McQueen strait-jackets urge to rip madness out of fashion

Was Alexander McQueen's concrete padded cell a metaphor for the madness of fashion or the madness of modern business? In McQueen…

Was Alexander McQueen's concrete padded cell a metaphor for the madness of fashion or the madness of modern business? In McQueen's current state of mind as he fights for more creative control at Givenchy, it could have been either. My money, however, is on the latter, judging by the slick, aggressively 1980s tailoring paraded around inside, which every professional working woman would give her eye-teeth to wear.

McQueen took over an abandoned bus depot near the Thames and built a large sealed white box with walls of mirrors that meant the audience could see inside but the trapped models couldn't see out.

This was a disturbing act of voyeurism. With their heads wrapped in white bandages, to make their faces look more angelic, models stumbled about trying to peer through the walls in a deranged manner. They anxiously plucked at their clothes and smiled in a strange idiotic way. It was a sinister piece of theatre but was executed magnificently to show off one of the best collections McQueen has produced.

As fashion moves around to the sort of sharp-looking tailoring that McQueen is so skilled in creating, we witnessed lean tailored pant suits in Prince of Wales check, one with chinoiserie-embroidered kimono sleeves, slim leather dresses and elegant belted coats. This may be great showmanship, but these clothes are very practical.

READ MORE

The chinoiserie embroideries were exquisite, as was the jigsaw waistcoat, but they were eclipsed by the two remarkable shell dresses modelled by Erin O'Connor and Amy Wesson. Wesson clawed and ripped her mussel shell dress, angrily stamping on the broken shells. O'Connor plucked at her razor shell dress as if in anguish. A third dress, a full stiff silhouette made of beautiful Tahitian shells, however, survived the show.

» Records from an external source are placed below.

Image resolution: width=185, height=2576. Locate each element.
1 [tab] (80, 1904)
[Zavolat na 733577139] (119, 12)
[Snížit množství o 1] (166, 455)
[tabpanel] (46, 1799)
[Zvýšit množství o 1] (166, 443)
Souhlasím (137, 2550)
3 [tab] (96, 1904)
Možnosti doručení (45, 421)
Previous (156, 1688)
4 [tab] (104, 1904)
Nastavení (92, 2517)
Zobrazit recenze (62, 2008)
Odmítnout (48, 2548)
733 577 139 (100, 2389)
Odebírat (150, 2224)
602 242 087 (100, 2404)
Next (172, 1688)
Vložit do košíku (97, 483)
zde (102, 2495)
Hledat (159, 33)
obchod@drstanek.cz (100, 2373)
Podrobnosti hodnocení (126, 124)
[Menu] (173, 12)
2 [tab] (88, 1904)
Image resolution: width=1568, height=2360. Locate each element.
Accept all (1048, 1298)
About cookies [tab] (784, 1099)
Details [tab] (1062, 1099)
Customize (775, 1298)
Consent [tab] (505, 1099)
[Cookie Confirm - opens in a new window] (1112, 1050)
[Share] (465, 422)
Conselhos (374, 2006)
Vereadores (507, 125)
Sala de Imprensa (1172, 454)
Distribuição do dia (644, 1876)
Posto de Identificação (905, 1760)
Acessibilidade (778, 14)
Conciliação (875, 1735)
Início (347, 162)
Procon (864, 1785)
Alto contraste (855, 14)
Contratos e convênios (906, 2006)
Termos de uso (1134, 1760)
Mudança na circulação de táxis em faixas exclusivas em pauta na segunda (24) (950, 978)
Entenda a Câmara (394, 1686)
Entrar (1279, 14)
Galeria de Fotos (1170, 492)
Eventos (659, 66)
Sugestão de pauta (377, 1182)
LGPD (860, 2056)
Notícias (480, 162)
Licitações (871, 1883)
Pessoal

For his finale, McQueen was inspired by the images of photographic artist Joel Peter Witkin. A glass tank in the middle of the padded cell shattered to release a cloud of moths and butterflies and the sight of a naked painted woman with feathered ears and tubes coming out of her, proffering a disturbing modern rendition of a classical artist's Odalisque.

For sheer scale and spectacle how can anyone in London beat that? Sadly not Nicole Farhi or Ronit Zilkha whose shows come in the closing stages of London Fashion Week. Their clothes are lovely, and wearable, notably Farhi's wonderful buccaneer shirts and bloused tunics over drainpipe trousers; and Zilkha's pretty pink sequin and rose-print wrap dresses and skirts. However, in terms of creating images that last I am afraid McQueen's collection will be remembered for a long time to come.